Still wincing from the liquor’s sting, Brandon said wistfully, “No offense to present company, but I was meant for better than this.” He gazed off at a distant point, maybe at a parlor fire or some fine park in London. Lucy would get his story someday.

“Aye, we all were,” Cox said. “They will come for us, you know. The Lords of Wolves and Masters of Blood and all the rest. They will come here expecting to find monsters. Tools they can use in their wars.”

The wind blew and smelled of rain. They turned their noses up to it, and Lucy breathed deep the free air.

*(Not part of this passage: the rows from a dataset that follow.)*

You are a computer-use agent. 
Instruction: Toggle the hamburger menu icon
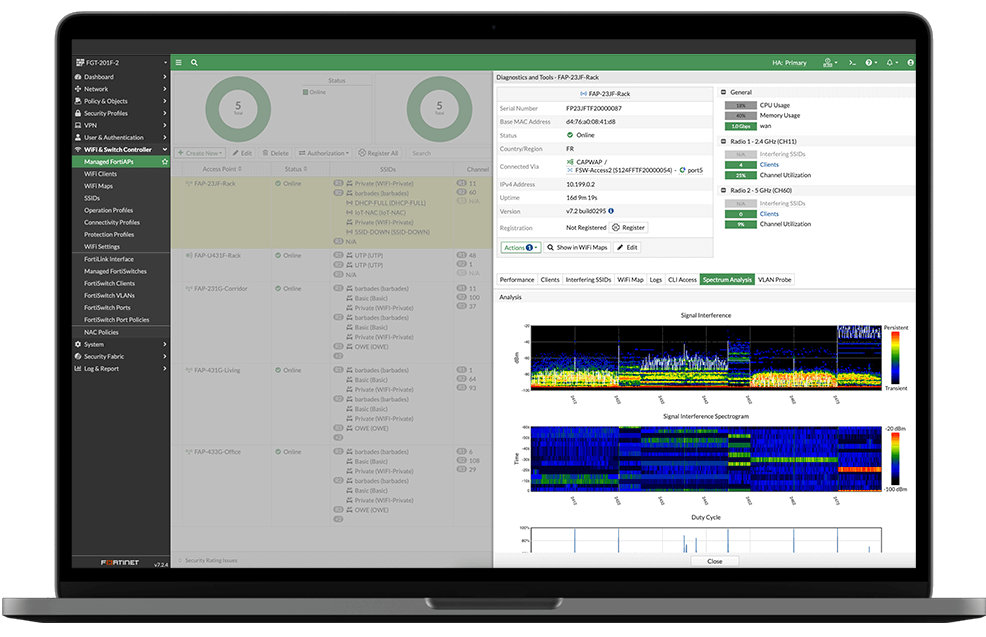click(x=179, y=63)
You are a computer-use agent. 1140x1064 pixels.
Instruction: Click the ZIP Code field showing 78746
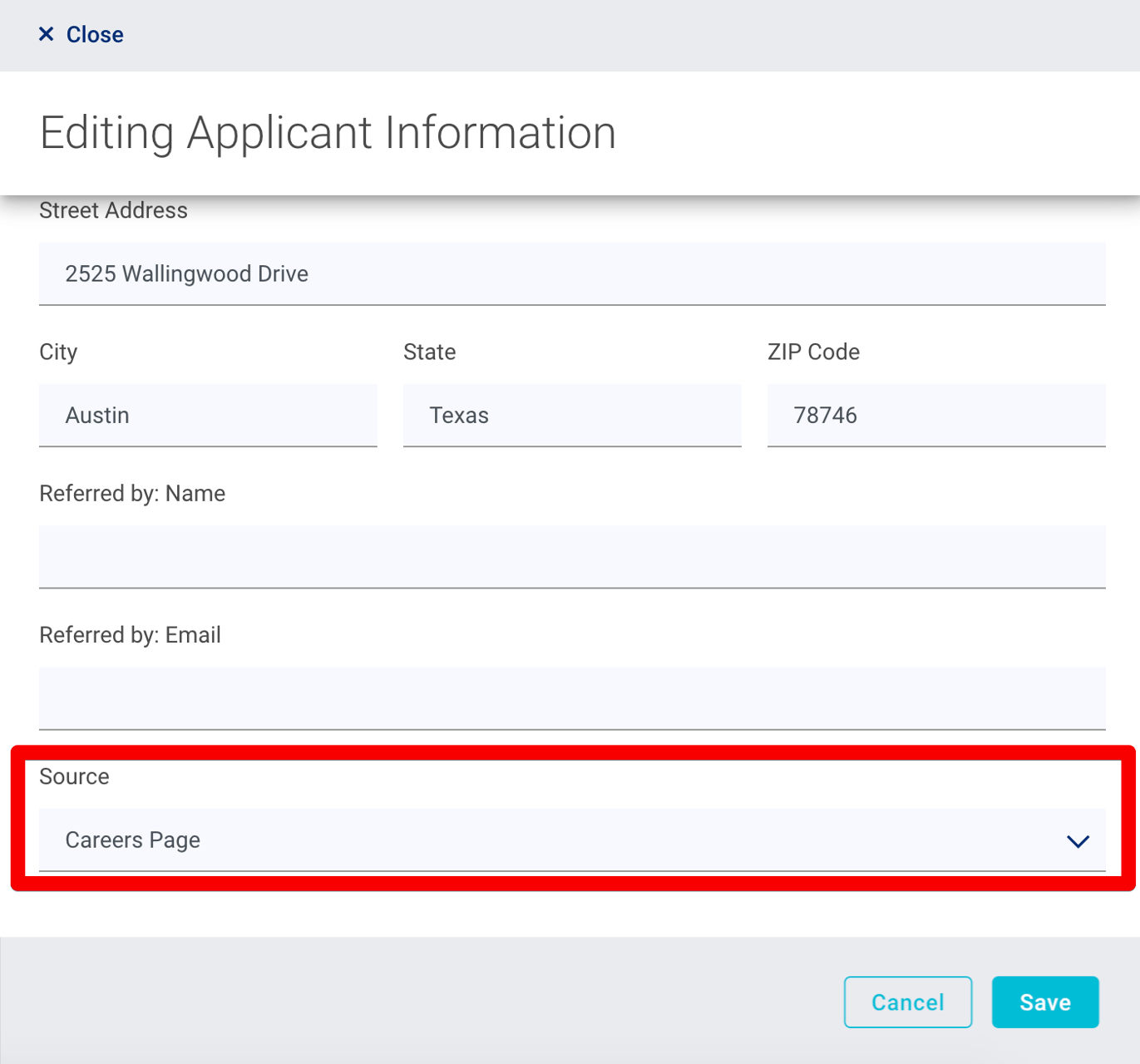(935, 416)
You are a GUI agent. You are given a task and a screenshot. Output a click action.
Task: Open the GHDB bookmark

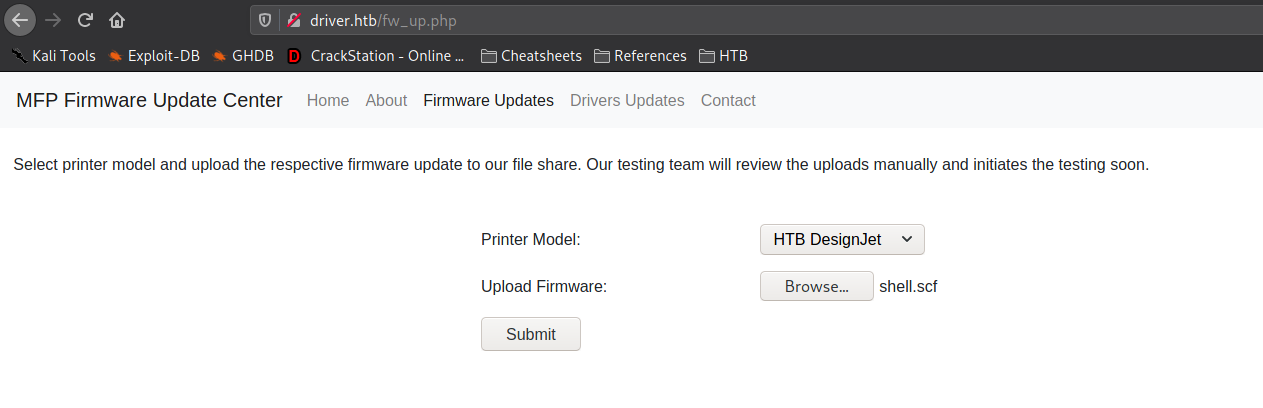243,56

“We will be ready for them,” she said.

 

 

The Beaux Wilde


IT WAS SAID of Miss Elizabeth Weston that she was a young woman of great fortune and little accomplishment. Since the former went some ways toward making up for the latter, all was well, or should have been. But at twenty-two years of age, Miss Weston remained unmarried.

She played the pianoforte adequately, but would not play before strangers. Her needlework was loose at best, her dancing merely functional. She was pretty, with honey-brown hair, a pert face, and clean skin; but she was shy, and so did not catch the eye as she might have if she smiled more. What she liked best was to read, and while conversations and games of whist might go on around her, she would sit alone with a book of Scott or Radcliffe. She could sometimes be prevailed upon to read aloud, but within a line or two her voice would grow so timid and constricted, she must leave off.

Elizabeth knew what people said about her in whispers, behind their fans and glasses of sherry. Since she could not help what they said or what she was, she withdrew further and avoided the kind of company a highly marriageable young woman in her prime should have sought out. It was a paradox that gave her mother and father some anxiety.

Elizabeth would not have attended the ball at Woodfair at all, but Woodfair was the home of the Brannocks. If Elizabeth had a best friend in all the world, it was Amy Brannock, because what Amy said and the feelings behind her words were just the same. When the invitations went out, Elizabeth accepted, because Amy would not question why she did not wish to dance.

Mr. and Mrs. Brannock greeted the Westons at the door, and Elizabeth immediately looked over their shoulders for her friend, but alas, she was not in view, and Mrs. Brannock had another plan. She and Mrs. Weston exchanged a wink that meant they had been conspiring.

“Miss Weston, it is my great pleasure to present to you Mr. Richard Forester. He is a cousin on my mother’s side, and expressed a great interest in meeting you after hearing of your many charms!” Mrs. Brannock offered up the handsome young man as if he were wrapped with ribbon.

Blushing enough to make her head ache, Elizabeth curtseyed, and Mr. Forester grinned as he bowed. Her great charms—her fortune, was what he was thinking. Why was that the first thing anyone learned about her?

“Miss Weston,” he said, as he was expected to, as this situation was contrived to arrange. “Would you do me the honor of dancing this next set with me?” Music was playing in the adjoining room. Of course the dancing had already begun, and Elizabeth could not have delayed just a half an hour more to miss it. She looked pleadingly at her mother, but Mrs. Weston seemed so happy, Elizabeth could not argue.

“Of course,” she said, and held out her hand. He led her to the ballroom, where couples lined up for the next dance.